Detection Estimation and Modulation Theory, Part I: Detection, Estimation, and Filtering Theory
Originally published in 1968, Harry Van Trees s Detection, Estimation, and Modulation Theory, Part I is one of the great time-tested classics in the field of signal processing. Highly readable and practically organized, it is as imperative today for professionals, researchers, and students in optimum signal processing as it was over thirty years ago. The second edition is a thorough revision and expansion almost doubling the size of the first edition and accounting for the new developments thus making it again the most comprehensive and up-to-date treatment of the subject.
With a wide range of applications such as radar, sonar, communications, seismology, biomedical engineering, and radar astronomy, among others, the important field of detection and estimation has rarely been given such expert treatment as it is here. Each chapter includes section summaries, realistic examples, and a large number of challenging problems that provide excellent study material. This volume which is Part I of a set of four volumes is the most important and widely used textbook and professional reference in the field.
Why Read This Book
You should read this book if you need a deep, authoritative foundation in statistical detection and estimation theory — the derivations and organization are uniquely thorough and still inform modern radar and communications design. You will gain the theoretical tools to derive optimal detectors and estimators and to understand performance limits such as Fisher information and Cramér–Rao bounds.
Who Will Benefit
Graduate students, researchers, and practicing engineers working on radar, sonar, communications or statistical signal processing who need rigorous derivations and performance bounds.
Level: Advanced — Prerequisites: Undergraduate probability and random processes, linear algebra, calculus, basic signals and systems; familiarity with Gaussian processes and Fourier methods is highly recommended.
Key Takeaways
- Derive and apply the likelihood-ratio test and Neyman–Pearson framework for binary and composite hypothesis testing.
- Formulate and compute maximum-likelihood and Bayesian estimators for parametric models and assess their performance.
- Compute Fisher information and Cramér–Rao lower bounds to quantify estimator efficiency and trade-offs.
- Design and analyze optimum linear detectors and matched filters for signals in noise and interference.
- Apply Wiener and Kalman filtering concepts for optimal estimation and recursion (filtering) of stochastic processes.
- Evaluate detector/estimator performance with ROC curves, error probabilities, and large-sample approximations.
Topics Covered
- Introduction and Overview of Detection and Estimation
- Fundamentals of Probability and Random Processes (as used in detection/estimation)
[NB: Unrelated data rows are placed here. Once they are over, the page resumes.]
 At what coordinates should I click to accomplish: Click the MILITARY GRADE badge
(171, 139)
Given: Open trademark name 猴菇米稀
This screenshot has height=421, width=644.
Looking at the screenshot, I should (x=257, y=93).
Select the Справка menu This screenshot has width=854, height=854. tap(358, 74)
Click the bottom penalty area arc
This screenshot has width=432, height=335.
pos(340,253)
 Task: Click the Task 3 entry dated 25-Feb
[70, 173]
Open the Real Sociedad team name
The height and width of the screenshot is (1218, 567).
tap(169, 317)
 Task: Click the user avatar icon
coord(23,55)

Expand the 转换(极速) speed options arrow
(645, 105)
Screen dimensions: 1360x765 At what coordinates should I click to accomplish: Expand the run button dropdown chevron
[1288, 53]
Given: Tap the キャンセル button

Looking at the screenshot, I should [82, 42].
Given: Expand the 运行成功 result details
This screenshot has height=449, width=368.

- Binary and Composite Hypothesis Testing; Neyman–Pearson Lemma
- Likelihood Ratio Tests, Decision Regions, and Performance Measures
- Gaussian Detection Theory and Matched Filtering
- Parameter Estimation: Method of Moments, Maximum Likelihood, Bayesian Methods
- Fisher Information and the Cramér–Rao Bound
- Large-Sample Theory, Asymptotic Properties of Estimators
- Linear Estimation and the Wiener Filter
- Filtering and Recursive Estimation; Kalman Filtering Foundations
- Applications to Radar, Sonar, and Communications (signal models and examples)
- Appendices: Useful Integrals, Transform Methods, and Mathematical Tools
How It Compares
More comprehensive and classic in scope than Steven Kay's Fundamentals of Statistical Signal Processing (which is more tutorial and course-friendly); H. Vincent Poor's Introduction to Signal Detection and Estimation is more concise and accessible, while Van Trees is the deeper, encyclopedic reference.